Les arrestations, gardes à vue, et autres convocations de journalistes s'accumulent ces temps-ci : en juillet, c'est le photographe indépendant Yoan Sthul-Jäger qui était arrêté au petit matin à son domicile, perquisitionné, placé en garde à vue et désormais mis en examen, pour avoir fait son travail en couvrant une action militante dans une usine Lafarge. Pas plus tard que le 21 septembre, le lendemain de la sortie d'Ariane Lavrilleux de garde à vue, trois journalistes de Libération ont été convoqués par la police judiciaire de Lille : le parquet a retenu contre leur série d'articles sur la mort d’Amine Leknoun, tué par un policier de la BAC, les motifs de "violation du secret de l’instruction", "recel de violation du secret de l’instruction" et "diffamation publique à raison de la fonction ou de la qualité de dépositaire de l’autorité publique". Des tentatives d'intimidations de journalistes inadmissibles en démocratie, mais de plus en plus fréquentes.

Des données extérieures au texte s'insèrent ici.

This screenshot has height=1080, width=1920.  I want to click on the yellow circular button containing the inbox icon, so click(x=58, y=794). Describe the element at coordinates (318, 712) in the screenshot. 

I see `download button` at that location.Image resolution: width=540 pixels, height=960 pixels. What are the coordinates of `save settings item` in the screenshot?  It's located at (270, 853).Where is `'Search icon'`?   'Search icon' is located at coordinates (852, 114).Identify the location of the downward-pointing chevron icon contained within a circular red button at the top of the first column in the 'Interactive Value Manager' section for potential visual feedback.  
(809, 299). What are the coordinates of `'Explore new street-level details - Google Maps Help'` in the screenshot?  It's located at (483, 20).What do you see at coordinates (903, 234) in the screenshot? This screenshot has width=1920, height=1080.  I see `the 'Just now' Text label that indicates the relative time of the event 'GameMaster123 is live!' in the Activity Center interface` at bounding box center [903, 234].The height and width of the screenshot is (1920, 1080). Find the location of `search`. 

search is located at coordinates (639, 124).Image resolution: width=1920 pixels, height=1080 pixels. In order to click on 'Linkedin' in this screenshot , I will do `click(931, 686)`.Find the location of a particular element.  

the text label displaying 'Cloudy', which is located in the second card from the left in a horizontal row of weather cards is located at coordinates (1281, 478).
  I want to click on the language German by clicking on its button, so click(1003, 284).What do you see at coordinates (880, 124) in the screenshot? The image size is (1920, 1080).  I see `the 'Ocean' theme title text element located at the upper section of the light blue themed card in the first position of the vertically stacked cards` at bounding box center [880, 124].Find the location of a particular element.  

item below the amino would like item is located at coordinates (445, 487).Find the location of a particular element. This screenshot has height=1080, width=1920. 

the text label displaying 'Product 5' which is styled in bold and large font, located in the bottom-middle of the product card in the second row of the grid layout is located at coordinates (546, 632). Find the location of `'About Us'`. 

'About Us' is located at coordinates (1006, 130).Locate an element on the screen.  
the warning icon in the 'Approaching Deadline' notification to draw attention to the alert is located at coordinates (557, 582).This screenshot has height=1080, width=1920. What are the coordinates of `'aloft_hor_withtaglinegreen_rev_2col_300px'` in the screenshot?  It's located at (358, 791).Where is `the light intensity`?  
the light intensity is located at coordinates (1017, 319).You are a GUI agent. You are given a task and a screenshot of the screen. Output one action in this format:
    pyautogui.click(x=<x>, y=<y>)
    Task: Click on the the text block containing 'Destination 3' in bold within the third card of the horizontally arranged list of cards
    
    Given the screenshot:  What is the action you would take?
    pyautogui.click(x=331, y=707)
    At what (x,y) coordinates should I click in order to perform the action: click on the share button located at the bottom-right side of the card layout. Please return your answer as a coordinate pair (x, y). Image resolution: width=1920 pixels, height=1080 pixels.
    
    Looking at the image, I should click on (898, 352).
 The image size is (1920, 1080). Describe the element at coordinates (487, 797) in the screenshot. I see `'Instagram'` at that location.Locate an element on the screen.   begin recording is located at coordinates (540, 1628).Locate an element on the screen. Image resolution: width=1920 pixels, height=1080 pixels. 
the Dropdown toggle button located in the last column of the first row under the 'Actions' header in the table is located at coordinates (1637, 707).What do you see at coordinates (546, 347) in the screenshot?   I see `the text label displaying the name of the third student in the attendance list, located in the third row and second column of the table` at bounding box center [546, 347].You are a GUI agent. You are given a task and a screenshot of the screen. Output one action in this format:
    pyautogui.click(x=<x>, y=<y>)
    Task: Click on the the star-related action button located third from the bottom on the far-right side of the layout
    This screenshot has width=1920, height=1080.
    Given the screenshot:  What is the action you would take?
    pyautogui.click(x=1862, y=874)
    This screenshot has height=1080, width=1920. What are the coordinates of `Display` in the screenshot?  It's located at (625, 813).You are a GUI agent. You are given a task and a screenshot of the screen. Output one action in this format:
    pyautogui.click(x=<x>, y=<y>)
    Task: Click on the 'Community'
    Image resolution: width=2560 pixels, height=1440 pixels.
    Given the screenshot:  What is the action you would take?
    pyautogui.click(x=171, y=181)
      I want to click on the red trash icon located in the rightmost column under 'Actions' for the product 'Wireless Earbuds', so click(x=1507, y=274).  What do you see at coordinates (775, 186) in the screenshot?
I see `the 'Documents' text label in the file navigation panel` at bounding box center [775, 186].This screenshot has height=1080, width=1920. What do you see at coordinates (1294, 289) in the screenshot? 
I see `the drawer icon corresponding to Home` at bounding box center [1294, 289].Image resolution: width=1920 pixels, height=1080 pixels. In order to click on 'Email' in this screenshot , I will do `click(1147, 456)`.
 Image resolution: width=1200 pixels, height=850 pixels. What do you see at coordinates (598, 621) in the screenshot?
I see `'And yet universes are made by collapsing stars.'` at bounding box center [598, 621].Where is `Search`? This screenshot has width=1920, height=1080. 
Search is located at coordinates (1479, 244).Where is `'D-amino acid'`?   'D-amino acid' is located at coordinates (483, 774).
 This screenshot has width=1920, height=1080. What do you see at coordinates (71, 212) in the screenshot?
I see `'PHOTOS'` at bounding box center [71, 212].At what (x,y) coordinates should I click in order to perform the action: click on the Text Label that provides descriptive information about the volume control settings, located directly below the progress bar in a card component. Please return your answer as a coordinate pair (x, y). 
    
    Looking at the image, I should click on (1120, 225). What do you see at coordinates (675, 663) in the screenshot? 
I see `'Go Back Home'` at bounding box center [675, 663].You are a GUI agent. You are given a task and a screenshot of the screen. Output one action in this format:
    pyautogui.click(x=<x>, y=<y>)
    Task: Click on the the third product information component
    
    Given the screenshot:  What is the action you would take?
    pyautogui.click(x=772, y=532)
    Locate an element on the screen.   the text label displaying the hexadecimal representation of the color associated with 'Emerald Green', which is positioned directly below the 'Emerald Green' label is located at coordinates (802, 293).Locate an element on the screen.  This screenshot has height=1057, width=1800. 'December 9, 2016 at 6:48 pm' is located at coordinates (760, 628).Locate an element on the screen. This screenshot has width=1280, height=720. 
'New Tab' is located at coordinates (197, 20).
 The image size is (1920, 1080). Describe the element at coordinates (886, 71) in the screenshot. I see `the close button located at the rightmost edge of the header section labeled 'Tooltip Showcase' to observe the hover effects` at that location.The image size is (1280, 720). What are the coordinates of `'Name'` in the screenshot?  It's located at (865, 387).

Face à l'indignation généralisée de la profession qu'a provoquée l'arrestation d'Ariane Lavrilleux, on aurait pu espérer un sursaut politique, surtout de la part d'un gouvernement qui se prépare à tenir des états généraux de l'information. Mais le président Macron était trop occupé à faire des courbettes au roi d'Angleterre ; quant au porte-parole du gouvernement Olivier Véran, il ne comprend tout simplement pas qu'on lui demande de se positionner sur le sujet.
Lors d'une conférence de presse mercredi 20 septembre après le conseil des ministres, alors qu'Ariane Lavrilleux était encore en garde à vue, Véran a éludé les questions de la journaliste de Mediapart Célia Mebroukine, qui lui demandait s'il est "normal qu'une journaliste passe une nuit en cellule dans une démocratie". Véran a répondu que ce n'était "pas le lieu" d'aborder le sujet, qui "n'est pas un sujet abordé dans le cadre gouvernemental", et qu'en tant que "porte-parole du gouvernement", il "porte la parole du gouvernement". Or le gouvernement n'a rien à dire au sujet d'une journaliste arrêtée pour avoir fait son travail, et d'ailleurs, il ne sait rien : "Je préfère m’exprimer sur des sujets en toute connaissance de cause, de la totalité des éléments, ce que ni vous ni moi n’avons à l’heure où je vous parle", ajoutait Véran. Circulez, la liberté de la presse, le gouvernement n'en a rien à faire.